Mangal v. William Osler Health Centre (36174)

Mangal is a medical malpractice case in which a woman died in hospital several hours after a caesarean section. The case raises the question of whether a trial judge may adopt new theories of factual causation not advanced by the parties.

In Mangal, the trial judge concluded that one of the physicians involved in Ms. Mangal’s care breached his duty of care by failing to promptly notify an obstetrician about Ms. Mangal’s condition at a critical stage. However, because the trial judge found that Ms. Mangal died due to an untreatable blockage in her lung, he dismissed the plaintiffs’ claim. At the Court of Appeal, the plaintiffs argued that the trial judge’s blockage in the lung theory was not supported by the evidence nor pleaded by the parties and that they were prejudiced because they could not have reasonably anticipated a judge-made causation theory or have responded to it at trial. The plaintiffs requested a new trial.

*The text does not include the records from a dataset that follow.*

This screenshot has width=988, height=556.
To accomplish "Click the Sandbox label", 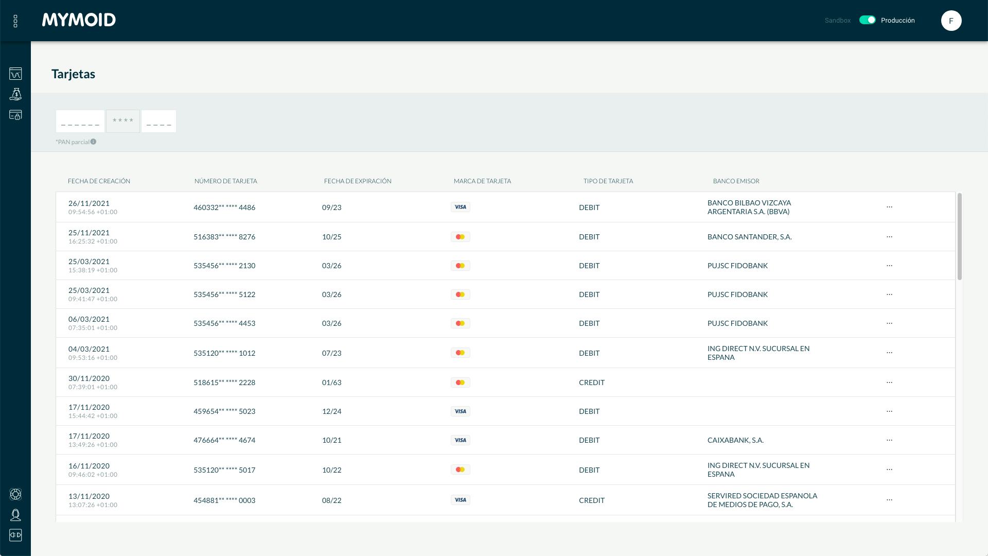I will point(837,21).
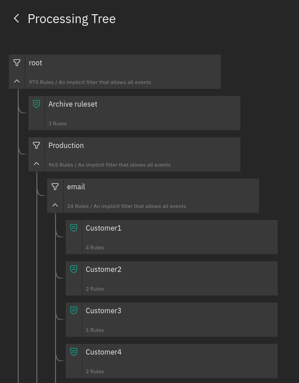
Task: Select the Production filter node
Action: point(143,154)
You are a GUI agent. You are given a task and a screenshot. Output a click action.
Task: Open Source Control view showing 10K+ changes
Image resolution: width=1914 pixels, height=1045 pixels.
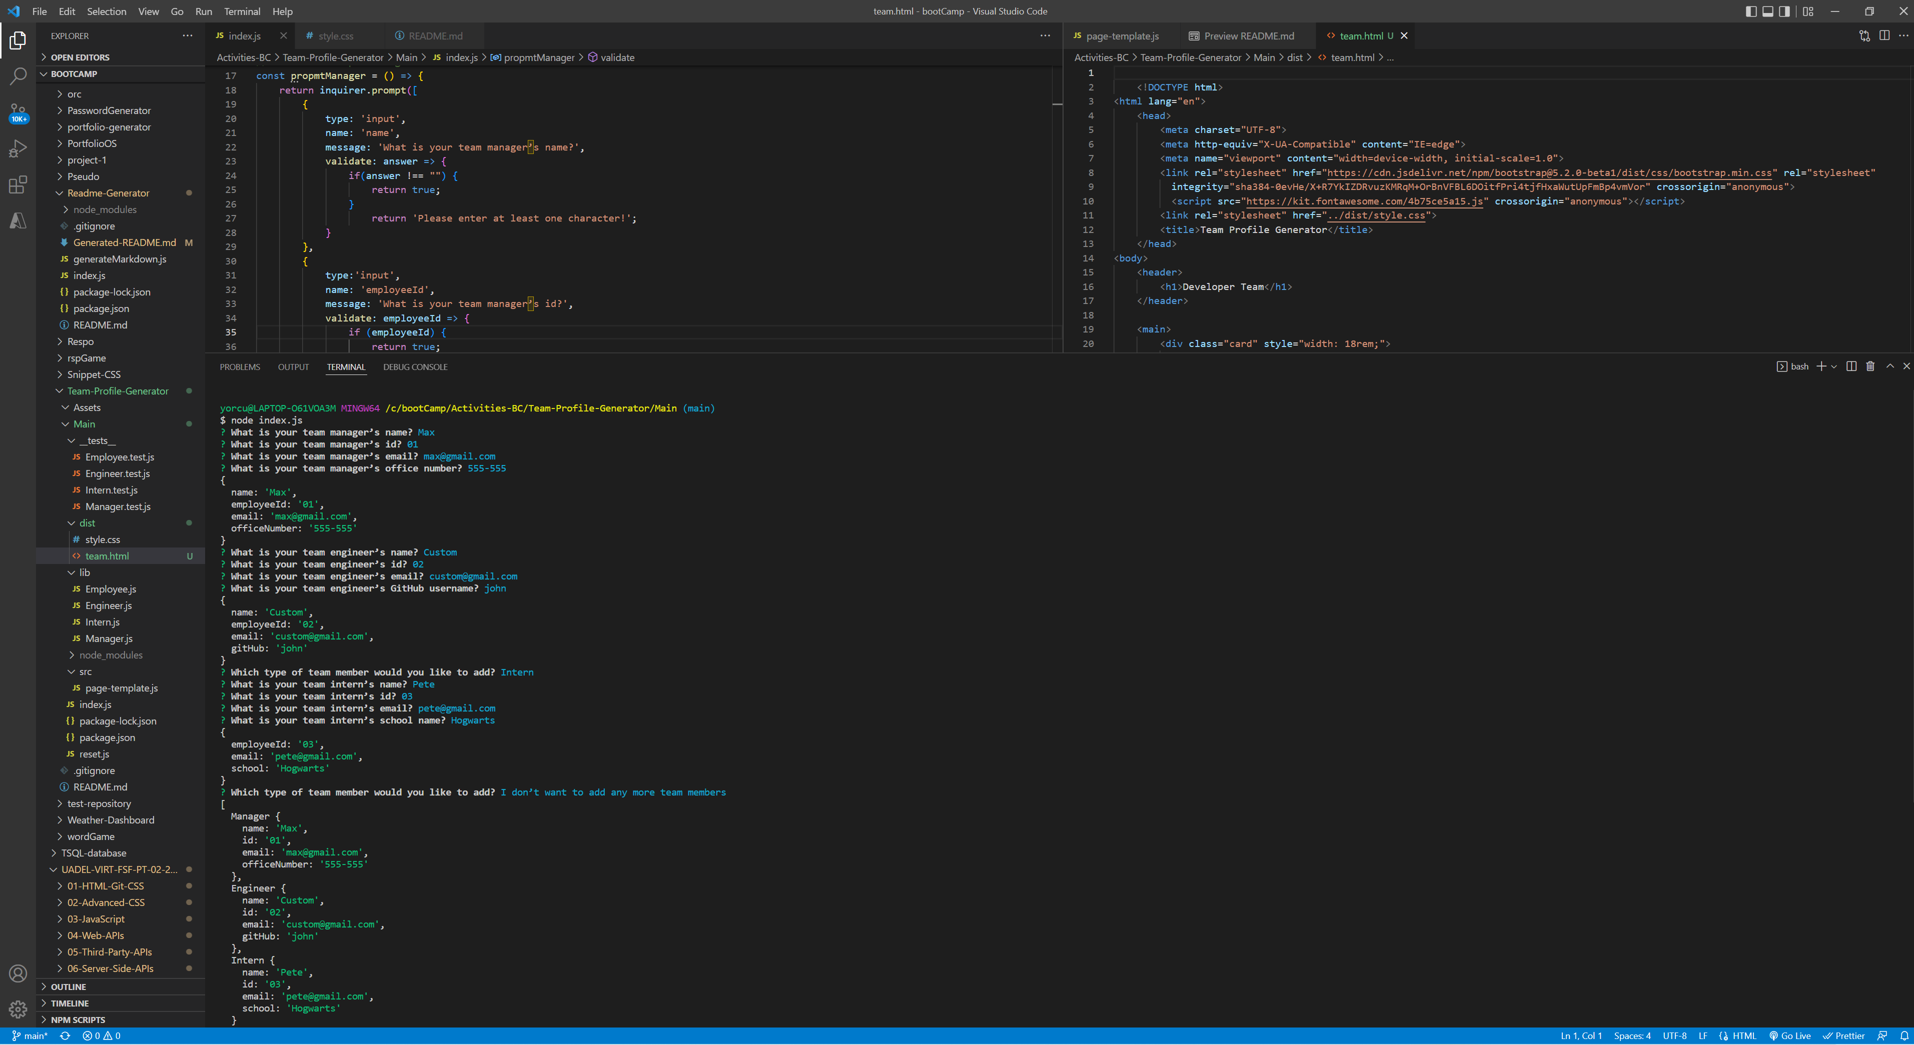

A majority of the Ontario Court of Appeal dismissed the appeal. According to the majority, the trial judge “was not engaged in an either-or-exercise where he was obliged to accept one theory of liability or the other.  Rather, the trial judge’s function was to determine if the appellants had met their onus of proving on a balance of probabilities that, but for the negligence of the respondents, Ms. Mangal would not have died. In so doing, it was open to the trial judge to accept some, none, or all of a witness’s evidence, including an expert witness’s evidence.”[1]

Feldman J.A. dissented, concluding that the trial judge had: (1) committed a palpable and overriding error and misapprehended the evidence in determining the cause of death; and (2) committed an error of law by finding a cause of death that was not put forward by the parties or the witnesses at trial, contrary to the Court of Appeal’s earlier ruling in Grass (Litigation Guardian of) v. Women’s College Hospital.[2]

Flanagan v. Attorney General of Canada (36316)

Do members of the RCMP have a contract-based employment relationship with the Crown? If so, does the grievance procedure in the Royal Canadian Mounted Police Act, R.S.C. 1985, c. R-10 constitute a member’s sole remedy for breach of that contract or can they proceed by civil action? These are the questions raised in Flanagan, a case involving a 25 year member of the RCMP who received a voluntary discharge in 2005 after a dispute with his superiors regarding his alcohol consumption. Officer Flanagan contends that the discharge constitutes a constructive, wrongful dismissal and commenced an action for damages. Both the motion judge and the B.C. Court of Appeal[3] held that Officer Flanagan’s sole remedies lay in pursuing the grievance procedure under the legislation or seeking administrative injunctive or other relief while he remained a member of the force.